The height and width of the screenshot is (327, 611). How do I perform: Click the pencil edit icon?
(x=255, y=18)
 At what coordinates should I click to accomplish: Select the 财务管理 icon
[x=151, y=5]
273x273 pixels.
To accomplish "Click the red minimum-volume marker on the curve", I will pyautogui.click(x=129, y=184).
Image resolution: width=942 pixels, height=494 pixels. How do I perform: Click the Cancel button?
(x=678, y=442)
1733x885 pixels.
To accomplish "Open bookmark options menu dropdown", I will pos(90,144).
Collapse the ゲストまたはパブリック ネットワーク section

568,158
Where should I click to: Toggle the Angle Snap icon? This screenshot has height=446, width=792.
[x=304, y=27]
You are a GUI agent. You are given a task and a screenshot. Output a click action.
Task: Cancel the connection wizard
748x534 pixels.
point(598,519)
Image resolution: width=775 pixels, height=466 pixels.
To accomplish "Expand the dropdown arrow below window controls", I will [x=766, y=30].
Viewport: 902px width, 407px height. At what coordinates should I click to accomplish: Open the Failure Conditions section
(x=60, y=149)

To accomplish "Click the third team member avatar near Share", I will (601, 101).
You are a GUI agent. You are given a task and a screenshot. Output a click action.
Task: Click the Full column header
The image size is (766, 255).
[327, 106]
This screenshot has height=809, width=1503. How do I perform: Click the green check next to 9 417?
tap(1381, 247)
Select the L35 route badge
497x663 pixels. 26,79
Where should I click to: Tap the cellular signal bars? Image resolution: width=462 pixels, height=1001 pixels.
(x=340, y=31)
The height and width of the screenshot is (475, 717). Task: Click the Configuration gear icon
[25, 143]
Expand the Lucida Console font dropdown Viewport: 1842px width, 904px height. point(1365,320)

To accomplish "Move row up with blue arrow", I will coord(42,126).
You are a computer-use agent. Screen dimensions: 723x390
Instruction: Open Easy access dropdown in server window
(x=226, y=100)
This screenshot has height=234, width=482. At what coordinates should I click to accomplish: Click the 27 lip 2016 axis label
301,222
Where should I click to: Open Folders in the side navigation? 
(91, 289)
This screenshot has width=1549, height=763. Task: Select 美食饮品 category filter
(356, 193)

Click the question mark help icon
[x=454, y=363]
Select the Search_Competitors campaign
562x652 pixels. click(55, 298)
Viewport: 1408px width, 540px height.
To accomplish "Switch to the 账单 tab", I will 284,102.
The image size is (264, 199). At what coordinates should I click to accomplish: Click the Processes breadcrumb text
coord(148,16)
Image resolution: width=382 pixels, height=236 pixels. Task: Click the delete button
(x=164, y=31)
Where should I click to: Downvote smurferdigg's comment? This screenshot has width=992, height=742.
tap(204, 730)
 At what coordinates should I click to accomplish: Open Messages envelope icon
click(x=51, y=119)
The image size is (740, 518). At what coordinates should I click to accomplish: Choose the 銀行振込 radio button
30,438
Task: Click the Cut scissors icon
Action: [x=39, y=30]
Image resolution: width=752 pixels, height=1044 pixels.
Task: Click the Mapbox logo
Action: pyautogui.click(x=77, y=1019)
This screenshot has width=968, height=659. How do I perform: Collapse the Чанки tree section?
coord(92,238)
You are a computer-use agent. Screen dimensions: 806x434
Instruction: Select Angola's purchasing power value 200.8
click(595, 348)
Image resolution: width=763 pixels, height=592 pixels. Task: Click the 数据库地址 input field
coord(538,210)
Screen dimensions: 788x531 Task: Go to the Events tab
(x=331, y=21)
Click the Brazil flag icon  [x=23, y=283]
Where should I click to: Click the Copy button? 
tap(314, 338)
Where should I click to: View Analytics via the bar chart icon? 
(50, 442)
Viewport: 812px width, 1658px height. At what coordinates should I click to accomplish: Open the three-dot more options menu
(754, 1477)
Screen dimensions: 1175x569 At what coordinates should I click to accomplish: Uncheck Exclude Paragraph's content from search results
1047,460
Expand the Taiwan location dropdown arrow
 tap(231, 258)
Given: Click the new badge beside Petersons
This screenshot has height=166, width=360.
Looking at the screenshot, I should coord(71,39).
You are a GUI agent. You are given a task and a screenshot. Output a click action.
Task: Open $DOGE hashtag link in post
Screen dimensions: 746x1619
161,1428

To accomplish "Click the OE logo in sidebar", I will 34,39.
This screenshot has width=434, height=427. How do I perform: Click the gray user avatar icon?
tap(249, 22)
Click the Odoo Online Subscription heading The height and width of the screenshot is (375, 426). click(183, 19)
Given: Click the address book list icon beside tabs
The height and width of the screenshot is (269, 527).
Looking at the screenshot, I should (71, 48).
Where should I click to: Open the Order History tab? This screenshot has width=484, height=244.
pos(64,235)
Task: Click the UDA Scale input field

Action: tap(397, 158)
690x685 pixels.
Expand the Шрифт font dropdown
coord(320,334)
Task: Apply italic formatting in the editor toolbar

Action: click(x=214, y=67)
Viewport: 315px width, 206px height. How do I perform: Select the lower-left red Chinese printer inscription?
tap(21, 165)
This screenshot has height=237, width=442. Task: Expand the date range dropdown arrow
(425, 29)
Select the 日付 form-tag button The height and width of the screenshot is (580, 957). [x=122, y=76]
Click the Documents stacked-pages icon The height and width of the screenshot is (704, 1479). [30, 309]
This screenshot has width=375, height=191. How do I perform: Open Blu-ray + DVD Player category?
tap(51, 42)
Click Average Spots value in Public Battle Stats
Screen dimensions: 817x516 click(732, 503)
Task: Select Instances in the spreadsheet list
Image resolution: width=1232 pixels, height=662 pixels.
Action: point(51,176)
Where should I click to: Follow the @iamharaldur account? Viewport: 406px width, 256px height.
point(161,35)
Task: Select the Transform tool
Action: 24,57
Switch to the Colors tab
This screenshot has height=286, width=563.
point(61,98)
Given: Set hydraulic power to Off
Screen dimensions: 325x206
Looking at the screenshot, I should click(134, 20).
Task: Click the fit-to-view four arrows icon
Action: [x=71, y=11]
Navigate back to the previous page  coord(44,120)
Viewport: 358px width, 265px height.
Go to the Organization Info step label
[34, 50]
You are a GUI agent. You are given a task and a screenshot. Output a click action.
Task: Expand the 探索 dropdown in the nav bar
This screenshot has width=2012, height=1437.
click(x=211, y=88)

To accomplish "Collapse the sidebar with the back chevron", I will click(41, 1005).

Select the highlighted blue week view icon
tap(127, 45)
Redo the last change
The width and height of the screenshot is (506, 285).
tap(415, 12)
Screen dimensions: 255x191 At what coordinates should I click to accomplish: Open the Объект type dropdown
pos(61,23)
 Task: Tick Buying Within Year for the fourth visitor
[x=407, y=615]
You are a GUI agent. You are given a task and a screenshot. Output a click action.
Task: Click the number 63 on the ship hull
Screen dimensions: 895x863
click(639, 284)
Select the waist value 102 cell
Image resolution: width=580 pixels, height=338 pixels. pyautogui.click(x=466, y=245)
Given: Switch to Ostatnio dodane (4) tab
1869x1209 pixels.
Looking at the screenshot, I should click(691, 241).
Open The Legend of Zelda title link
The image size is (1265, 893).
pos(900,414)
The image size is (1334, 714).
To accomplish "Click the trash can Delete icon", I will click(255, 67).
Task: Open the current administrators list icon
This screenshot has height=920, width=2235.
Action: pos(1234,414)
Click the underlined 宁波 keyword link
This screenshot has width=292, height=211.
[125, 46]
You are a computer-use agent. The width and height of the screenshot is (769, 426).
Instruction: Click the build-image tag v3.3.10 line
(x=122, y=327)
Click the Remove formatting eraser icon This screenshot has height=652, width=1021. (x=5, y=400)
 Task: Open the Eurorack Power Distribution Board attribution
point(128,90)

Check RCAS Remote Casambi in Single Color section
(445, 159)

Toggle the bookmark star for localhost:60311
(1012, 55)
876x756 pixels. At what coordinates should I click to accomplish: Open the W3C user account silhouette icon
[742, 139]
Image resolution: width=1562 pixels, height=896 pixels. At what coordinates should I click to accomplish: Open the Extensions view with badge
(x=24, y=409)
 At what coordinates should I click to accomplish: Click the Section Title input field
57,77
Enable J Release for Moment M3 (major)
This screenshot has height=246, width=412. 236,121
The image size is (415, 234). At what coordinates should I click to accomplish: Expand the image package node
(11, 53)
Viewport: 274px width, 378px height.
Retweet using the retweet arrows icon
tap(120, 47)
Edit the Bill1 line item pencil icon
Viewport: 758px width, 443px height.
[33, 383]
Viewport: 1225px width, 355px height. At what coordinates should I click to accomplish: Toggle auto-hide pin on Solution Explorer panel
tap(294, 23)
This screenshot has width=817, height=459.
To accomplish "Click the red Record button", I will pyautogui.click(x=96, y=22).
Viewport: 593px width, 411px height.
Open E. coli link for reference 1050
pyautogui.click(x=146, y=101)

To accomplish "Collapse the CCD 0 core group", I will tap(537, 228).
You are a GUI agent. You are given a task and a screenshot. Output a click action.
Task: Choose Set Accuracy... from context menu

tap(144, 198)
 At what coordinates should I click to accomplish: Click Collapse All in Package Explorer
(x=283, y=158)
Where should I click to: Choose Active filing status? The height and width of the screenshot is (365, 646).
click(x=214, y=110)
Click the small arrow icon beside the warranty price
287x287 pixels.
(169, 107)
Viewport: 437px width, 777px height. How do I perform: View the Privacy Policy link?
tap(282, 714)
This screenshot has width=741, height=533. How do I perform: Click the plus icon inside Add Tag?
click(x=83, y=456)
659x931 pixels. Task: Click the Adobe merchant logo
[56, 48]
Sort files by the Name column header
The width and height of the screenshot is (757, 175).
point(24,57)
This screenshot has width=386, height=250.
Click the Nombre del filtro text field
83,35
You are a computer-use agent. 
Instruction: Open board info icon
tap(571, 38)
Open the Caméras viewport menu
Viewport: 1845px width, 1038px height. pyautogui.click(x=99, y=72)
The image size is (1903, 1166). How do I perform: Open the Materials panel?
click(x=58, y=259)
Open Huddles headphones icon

- - - -

Retype the records starting with the line that contains "will click(41, 1005)." and going on through the line that contains "Image resolution: width=580".

▸ **Written answer**:
To accomplish "Collapse the sidebar with the back chevron", I will click(41, 1005).

Select the highlighted blue week view icon
tap(127, 45)
Redo the last change
The width and height of the screenshot is (506, 285).
tap(415, 12)
Screen dimensions: 255x191 At what coordinates should I click to accomplish: Open the Объект type dropdown
pos(61,23)
 Task: Tick Buying Within Year for the fourth visitor
[x=407, y=615]
You are a GUI agent. You are given a task and a screenshot. Output a click action.
Task: Click the number 63 on the ship hull
Screen dimensions: 895x863
click(639, 284)
Select the waist value 102 cell
Image resolution: width=580 pixels, height=338 pixels. pyautogui.click(x=466, y=245)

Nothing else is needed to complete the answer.